Last week I shared my big goal (and fear) for my next marathon season. Even though I won’t launch into a training plan until August, I know I need to focus now on a few things now to get ready for that training season.
One of my primary focus points is to build strength. This is something that is important for runners of any level – beginners and up. Strength will translate into speed. Not only that, but it’s beneficial for injury prevention. Strong muscles respond better to the rigors of training.
When I don’t strength train on a regular basis, I notice my form gets sloppy. Just last week I discovered if I run tall, I can breathe easier. Genius.
Instead of doing my usual routine (that I’m bored to tears over now), I found this eight week routine from Coach Jay Johnson. I’m working on the second week right now. The end of this eight weeks will put me near the beginning of marathon training. Side note: I recommend to sign up for his newsletter and follow him on twitter for lots of additional useful information.

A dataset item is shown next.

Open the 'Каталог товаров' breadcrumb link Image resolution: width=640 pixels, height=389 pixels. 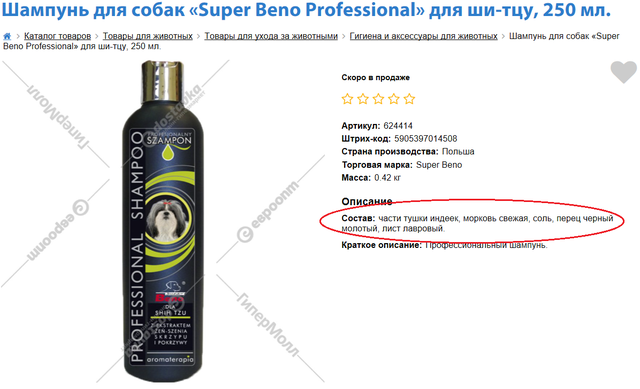[57, 36]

In addition to strength, I’m also doing more cross-training to give my leg muscles some variation. The impact of running my neighborhood – up and down hills – can be taxing. I scratched cross-training for marathons, but I’m back on the stationary bike and jumping rope now. Some days I run a few miles in the morning, and ride the bike in the evening. I plan on working in some plyometrics along the way. I also tried this yoga video on Saturday. I’m pretty much a beginner and not real sure what to think other than it requires some patience. If you’ve had experience with yoga as a runner, please let me know your opinion.
Saturday, I’m headed to my hometown for the Heroes of Midlothian 5k. My dad will be running it too. This will be my first time to run fast since the end of March, so I hope my legs haven’t forgotten how.